Whether you are backpacking through wilderness or city streets, you will always need water, but you won’t always be able to trust the water you find straight out of streams or spouts. A UV sterilizing device — whether it is in pen form or built into your water bottle — is the most lightweight and most time-saving and cost-effective solution to your water purification needs. The UV rays kill off any bacteria that may be floating in the water, and in just a minute or two, you have drinking water you can trust.

Don’t: Shower

One of the most common reason people avoid backpacking, and camping in general, is the inability to fully wash off in the way modern society has become accustomed to. In response, a handful of recreational sports retailers peddle high-pressure shower systems that work on-the-go. However, showers waste weight in your precious backpack, and a little dirt never hurt anyone. In fact, I find my backpacking experience much improved by the grime I accumulate.

Need: E-Cig

E-cigarettes are much friendlier to nature than their traditional tobacco counterparts because they lack flame (which could accidentally start a wildfire) and wasteful butts (which create unattractive litter in wilderness areas). I also prefer to carry my e-cig instead of a pack of cigarettes because it lasts longer, isn’t likely to be crushed, and is customized to my taste and intensity preferences. Plus, many countries are much more welcoming of vaporizers than cigarettes, which makes smoking and traveling much easier.

2

Don’t: Caffeine Tools

There are all sorts of recreational supplies designed to satisfy caffeine cravings: camp stove percolators, hand-pressed espresso pulls, lightweight drip systems, and more. Yet, even as an admitted coffee addict, I find that I don’t need caffeine when I’m waking up to the natural sunlight and chirping birds while on a backpacking trip.

Need: Travel Watch

There is a certain status associated with a fine wristwatch from a noteworthy designer — but that matters little when you are on the road. However, a watch does come in handy for monitoring the time, especially when you have different time zones to contend with. The more durable your watch the better — I usually opt for a military-style made of rugged materials — and style should only factor in later.

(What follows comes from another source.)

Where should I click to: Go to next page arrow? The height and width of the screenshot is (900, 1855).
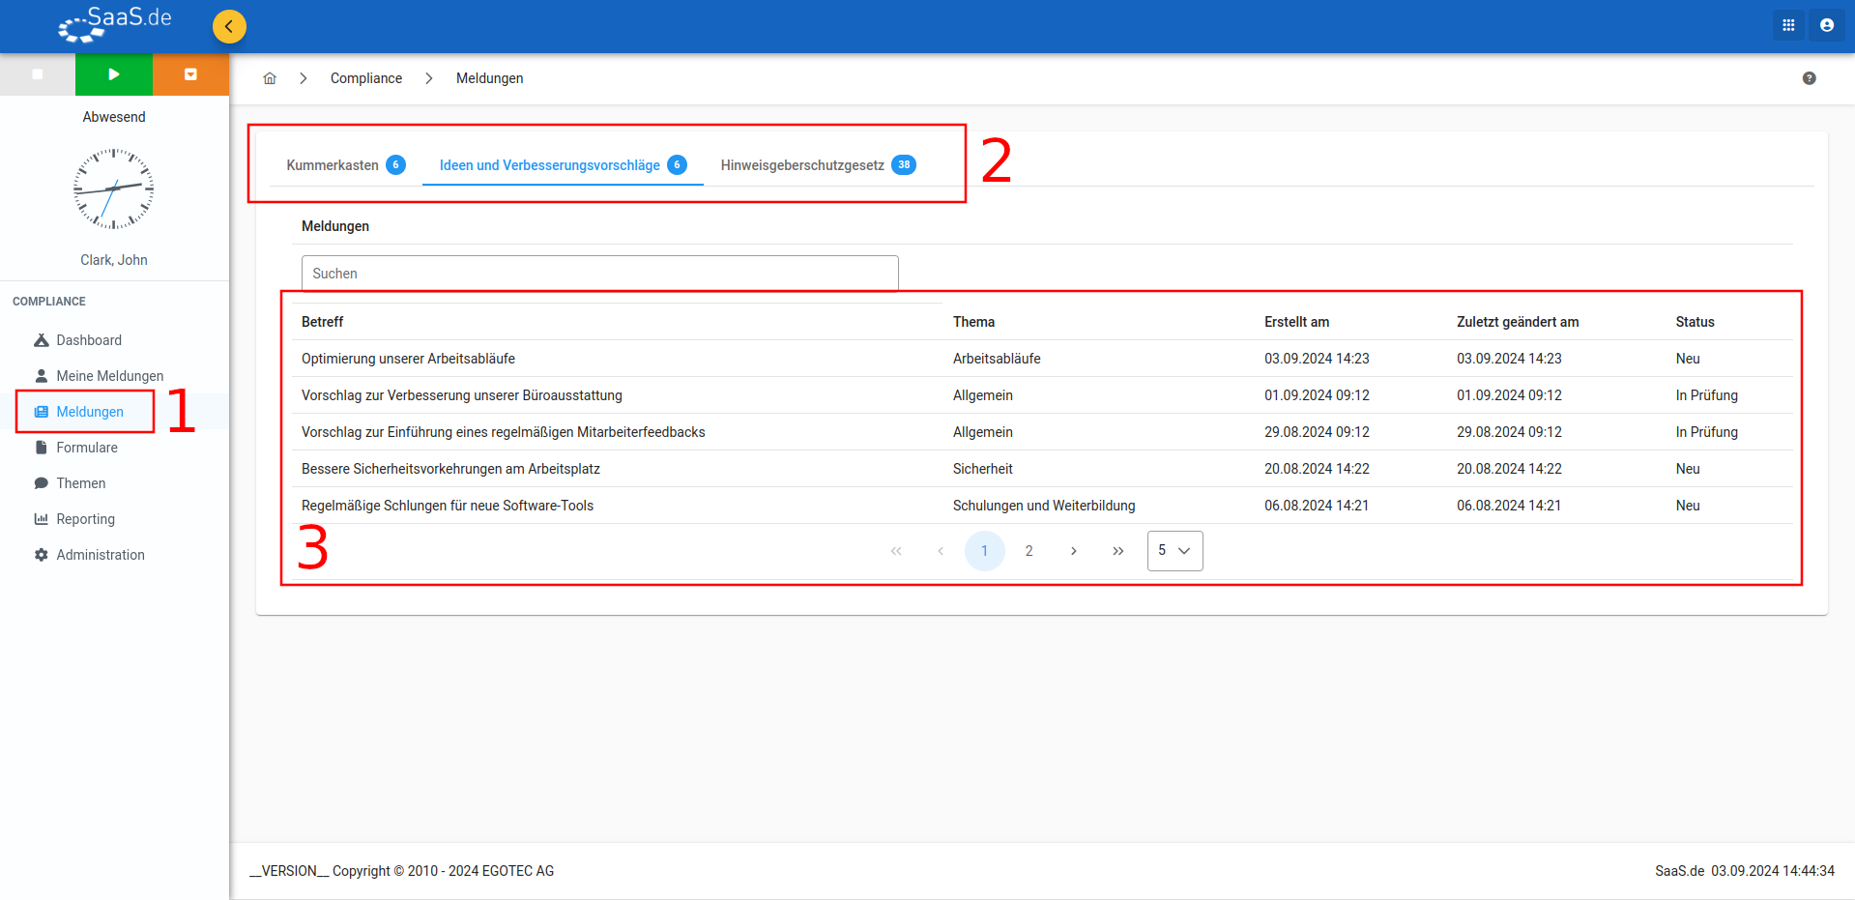(1073, 551)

Don’t: Earbuds and Speakers

There is a reason to go trekking, and usually that reason is to get closer to nature. Yet, some people want to cover up the beautiful sounds of nature (the rushing water, the rustling leaves, the twittering birds) with piped music from their phones or iPods. Trust me: You’ll have a much more fulfilling natural experience if you leave your speakers at home.
However, this stipulation relates particularly to wilderness backpacking; if you expect to spend long hours on a bus or train, lugging your pack from city to city, you might benefit from some personal tunes.

Need: Solar Charger

More than a few must-have backpacking gadgets are rechargeable, but generally, outlets are few and far between when you are on the road. A solar charger allows you to charge all your devices whenever the sun is out. That means you can be certain that your phone, camera, e-cig, and anything else is ready to use whenever you need it. If you aren’t headed to a particularly sunny region, a viable alternative to the solar charger is an extended battery pack; however, these must be recharged fully before use, and they tend to be finicky in hot and cold climates.